I remembered those words through the funeral and the days that f ollowed when I helped him and my niece attend to all the sad chores that follow an unexpected death. I thought about all the things that she hadn't seen, or heard, or done. I thought about the things that she had done, without realizing that they were special.
I'm still thinking about his words, and they've changed my life.
I'm reading more and dusting less.
I'm sitting on the deck and admiring the view without fussing about the weeds in the garden.
I'm spending more time with my family and friends and less time in committee meetings.
I wear my good blazer to the market if I feel like it.

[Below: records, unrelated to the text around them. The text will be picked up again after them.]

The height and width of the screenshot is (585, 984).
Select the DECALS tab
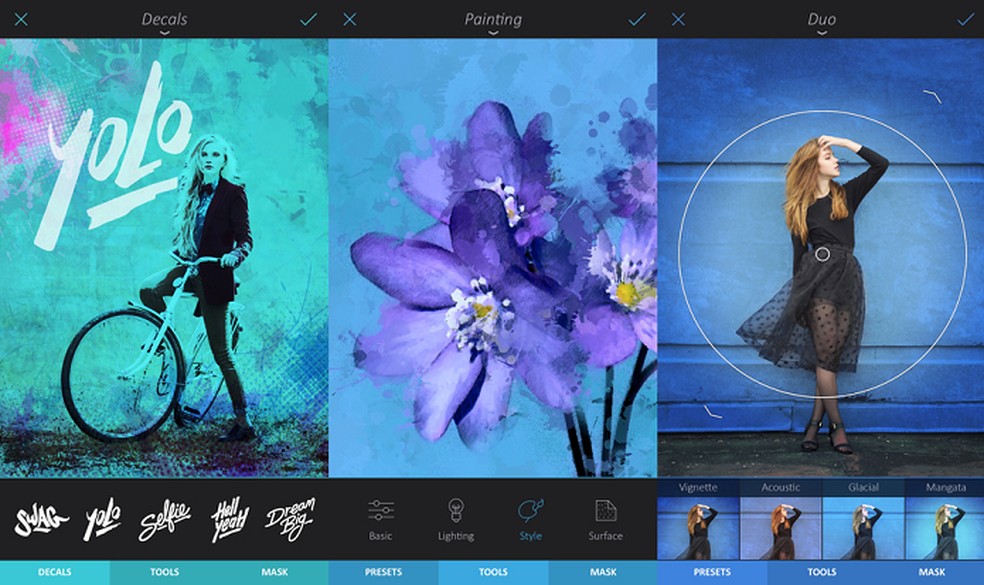[x=54, y=572]
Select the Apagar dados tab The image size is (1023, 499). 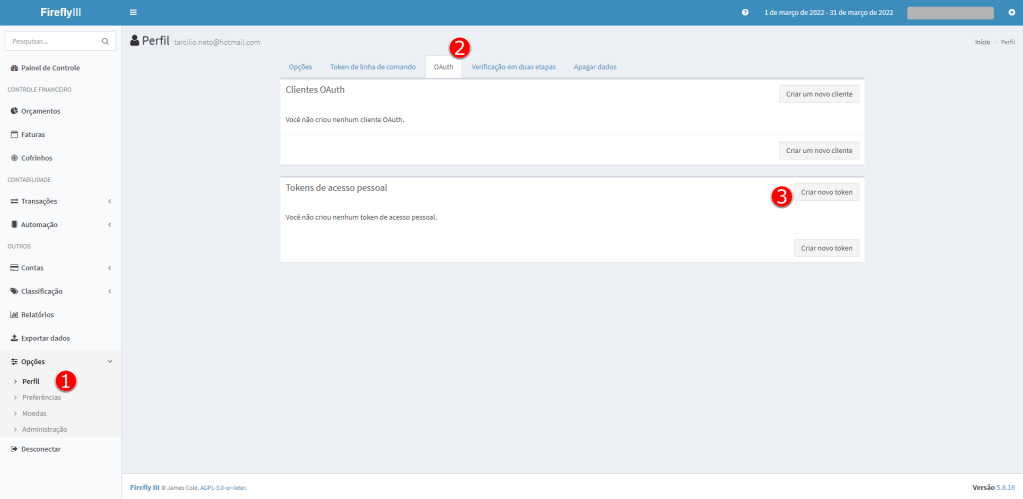coord(595,67)
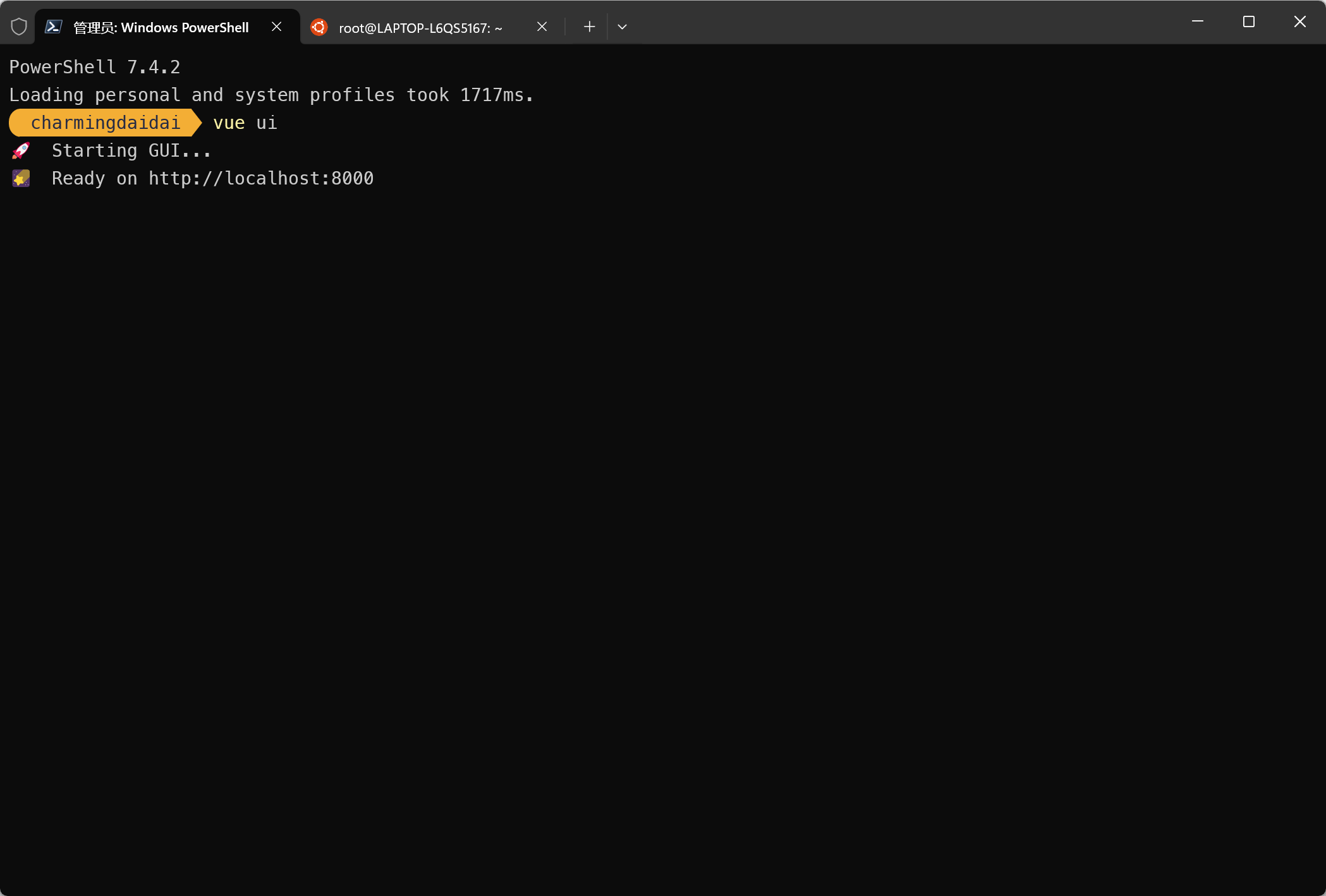Close the terminal window
Screen dimensions: 1326x896
click(1299, 22)
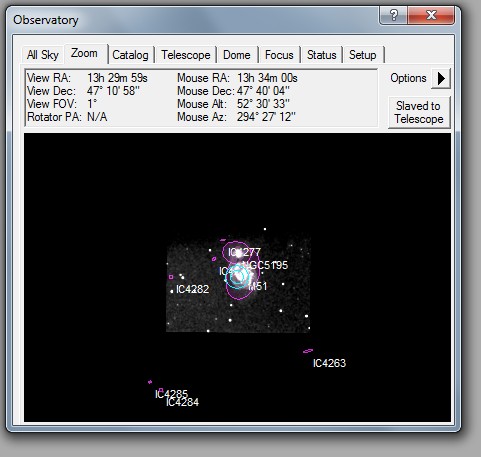Select the IC4277 galaxy label
The width and height of the screenshot is (481, 457).
pyautogui.click(x=244, y=252)
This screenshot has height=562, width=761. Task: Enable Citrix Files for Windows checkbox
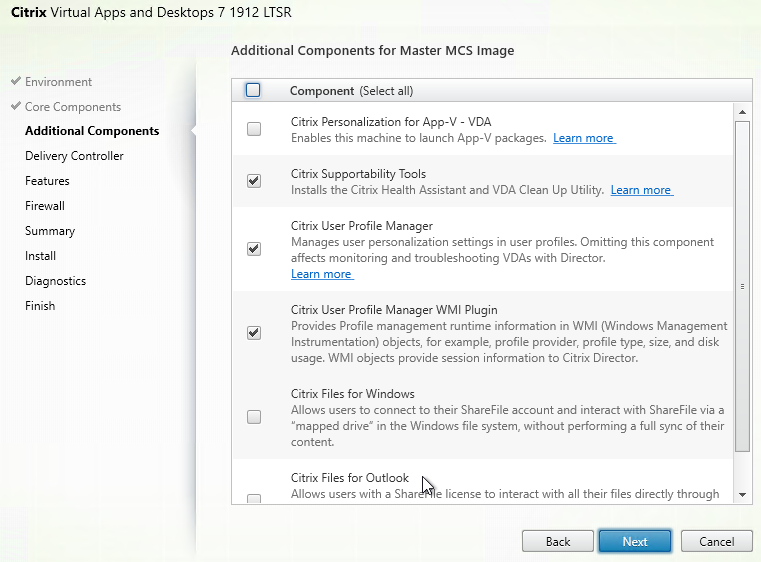254,417
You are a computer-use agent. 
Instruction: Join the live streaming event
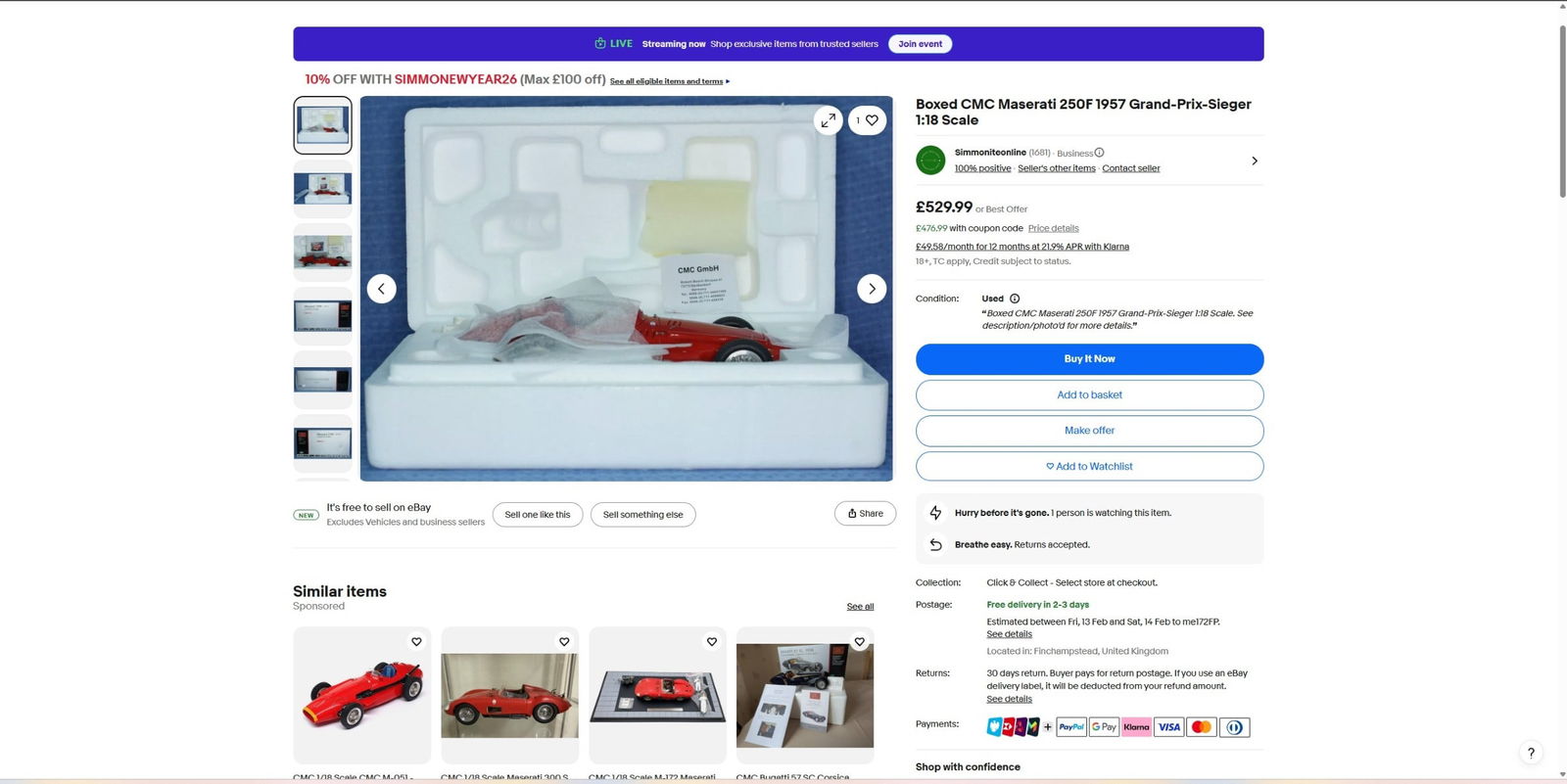920,44
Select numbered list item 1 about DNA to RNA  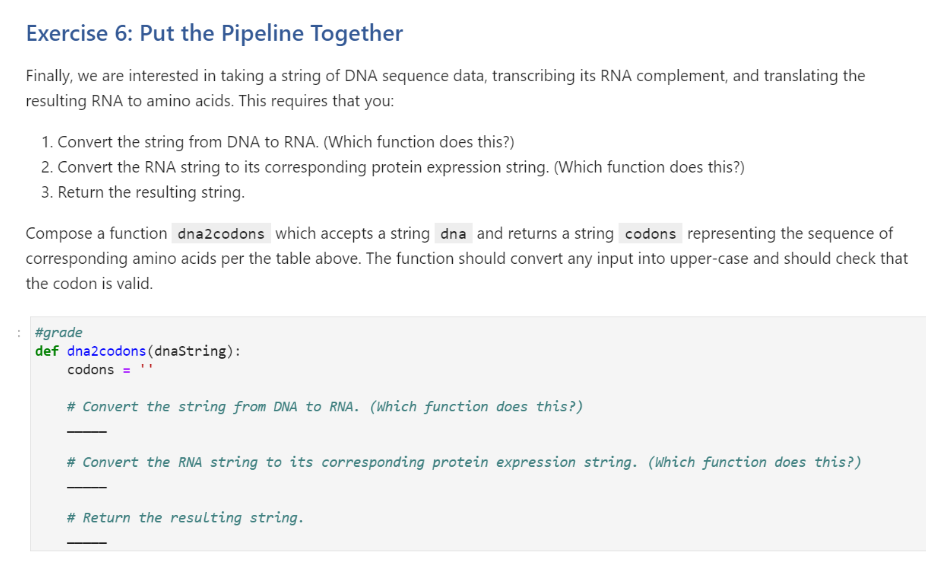285,140
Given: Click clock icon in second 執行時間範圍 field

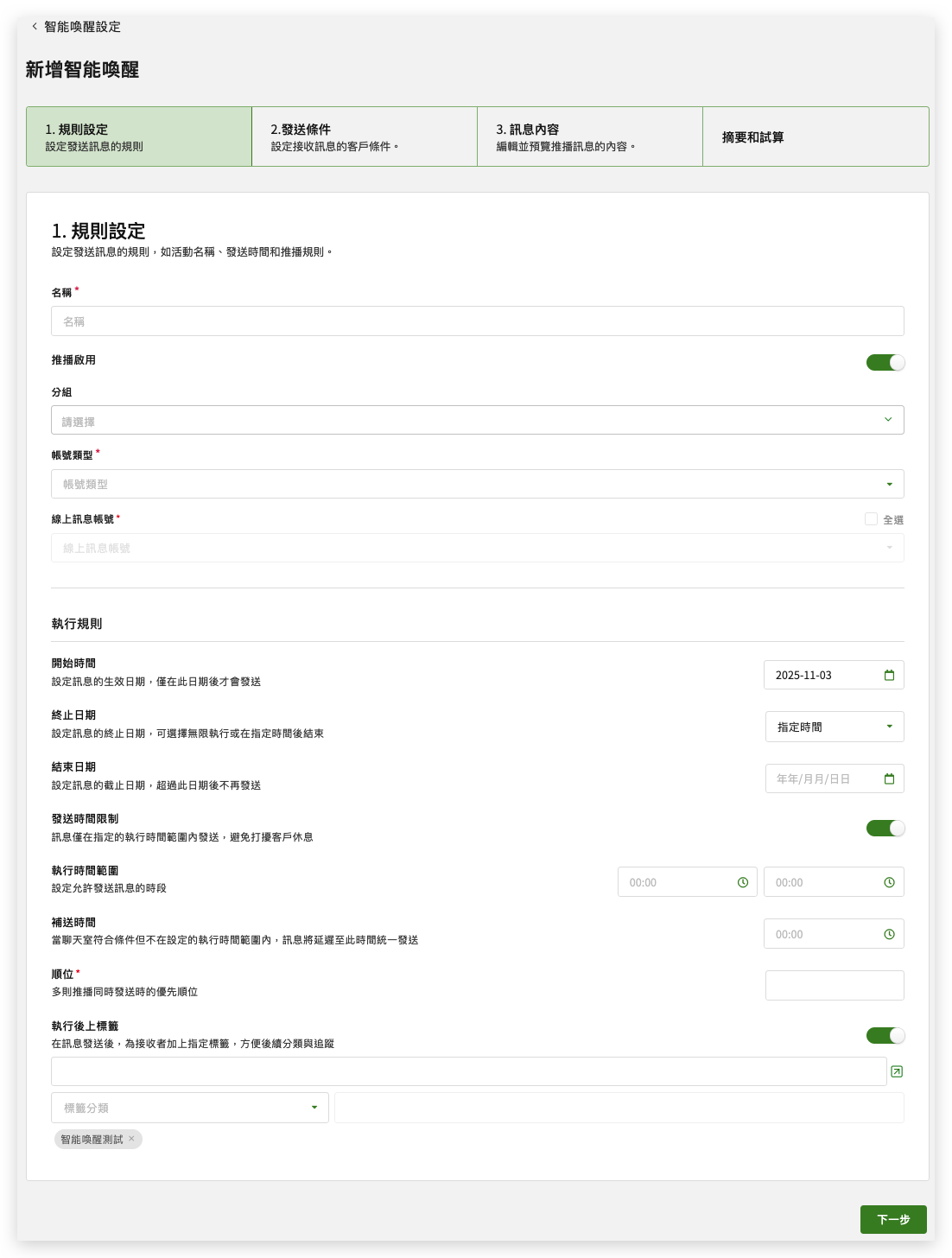Looking at the screenshot, I should point(889,882).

I'm not saving my good perfume for special parties; clerks in hardware stores and tellers in banks have noses that function as well as my party-going friends'.
"Someday" and "one of these days" are losing their grip on my vocabulary. If it's worth seeing or hearing or doing, I want to see and hear and do it now.
I'm not sure what my sister would have done, had she known that she wouldn't be here for the tomorrow we all take for granted. She might have called a few former friends to apologize and mend fences for past squabbles. I like to think she would have gone out for a Chinese dinner, her favorite food. I'm guessing - I'll never know.
It's those little things left undone that would make me angry if I knew that my hours were limited. I'm trying very hard not to put off, hold back, or save anything that would add laughter and luster to our lives.
Whenever possible, life should be a pattern of experience to savour, not endure.
I'm trying to recognize these moments now and cherish them.